PRESENTATION AND ANALYSIS OF RESULTS FROM ECONOMIC GROWTH IN NIGERIA



Having estimated model, variables considered are Real Gross Domestic Product (dependent variable), Government Expenditure on Health and Government Expenditure on Education (Independent variables) it covers the period of years: 1980-2008

PRESENTATION OF RESULTS

GDP        =   + 7.1724  +  0.6196GEE  + 0.1539GEH
  T*         =     (9.8554)      (1.4409)          (0.3715)         
  S.E        =     (0.7277)       (0.4300)         (0.4142)         
  t0.025         =       2.056

  F (2, 26)   =      76.203
  F0.05   =       3.37
  R2              =          0.854
  DW      =       2.149

ANALYSIS OF RESULTS
                                 
(a) T-test: It is used to test for the statistical significance of the individual estimated parameters.
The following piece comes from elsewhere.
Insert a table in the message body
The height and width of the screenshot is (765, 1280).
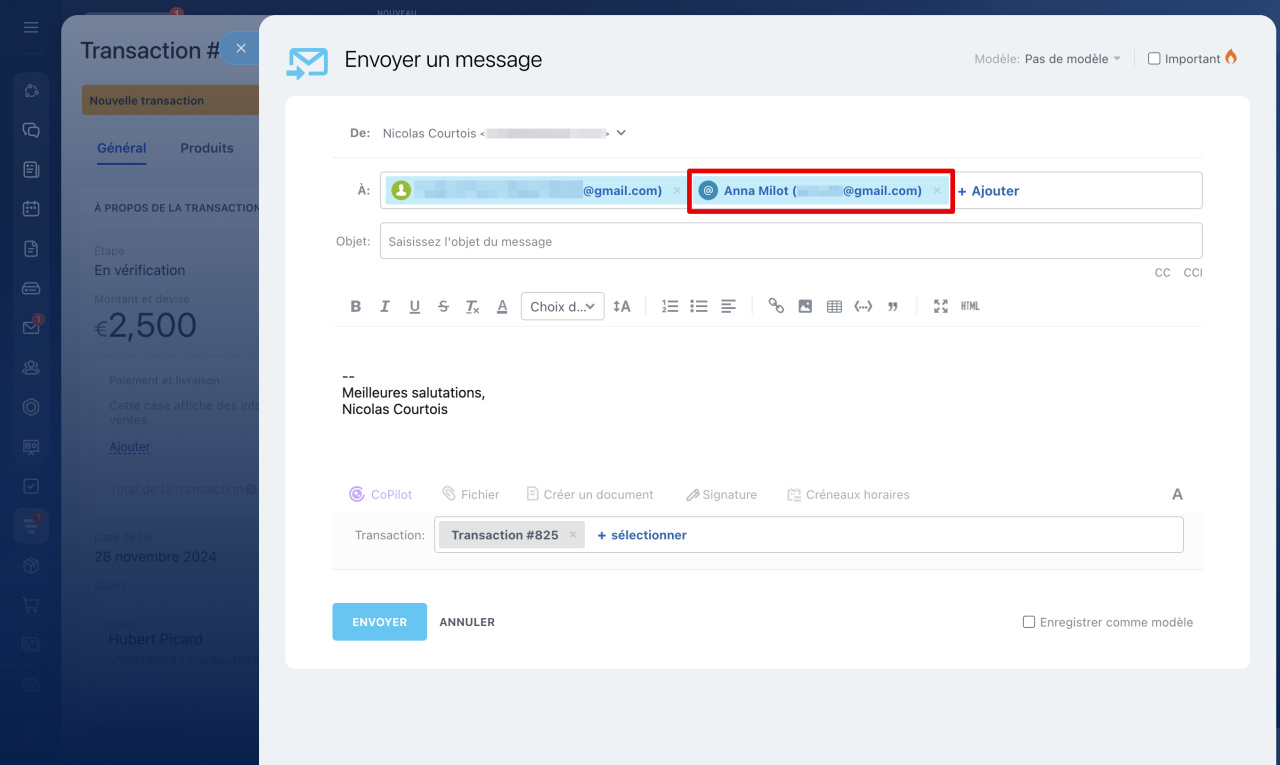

The calculated t-value for the regression coefficients of GEE and GEH are 1.4409 and 0.3715 respectively. Since the calculated t-values of GEE and GEH are less than the tabulated t-value of 2.056 at 5% level of significance; we conclude that the regression coefficients are statistically insignificant.  

(b) Standard Error test: It is used to test for statistical reliability of the coefficient estimates.
      S(b1) =   0.4300             S(b2)   =  0.4142   
       b1/2    =  0.3099         b2/2    =  0.0769                              
Since S(b1) > b1/2, and S(b2/2) > b2/2 , we conclude that the coefficient estimate of b1 and b2 are is statistically insignificant.

(c) F-Test: This is used to test for the joint influence of the explanatory variables on the dependent variable. The F-calculated value is 76.203 while the F-tabulated value is 3.37 at 5% level of significance. Since the F-calculated value is greater than the F-tabulated value, we conclude that the entire regression plane is statistically significant. This means that the joint influence of the explanatory variables (GEE and GEH) on the dependent variable (GDP) is statistically significant. This result can as well be confirmed from the F- probability which is statistically significant.

(d)     Coefficient of Determination (R2): It is used to measure the proportion of variations in the dependent variable, which is explained by the explanatory variables. The computed coefficient of determination (R2= 0.8542) shows that 85.42% of the total variations in the dependent variable (LGDP) is influenced by the variation in the explanatory variables namely Government Expenditure on Health (GEH) and Government Expenditure on Education (GEE) while 14.58% of the total variation in the dependent variable is attributable to the influence of other factors not included in the regression model.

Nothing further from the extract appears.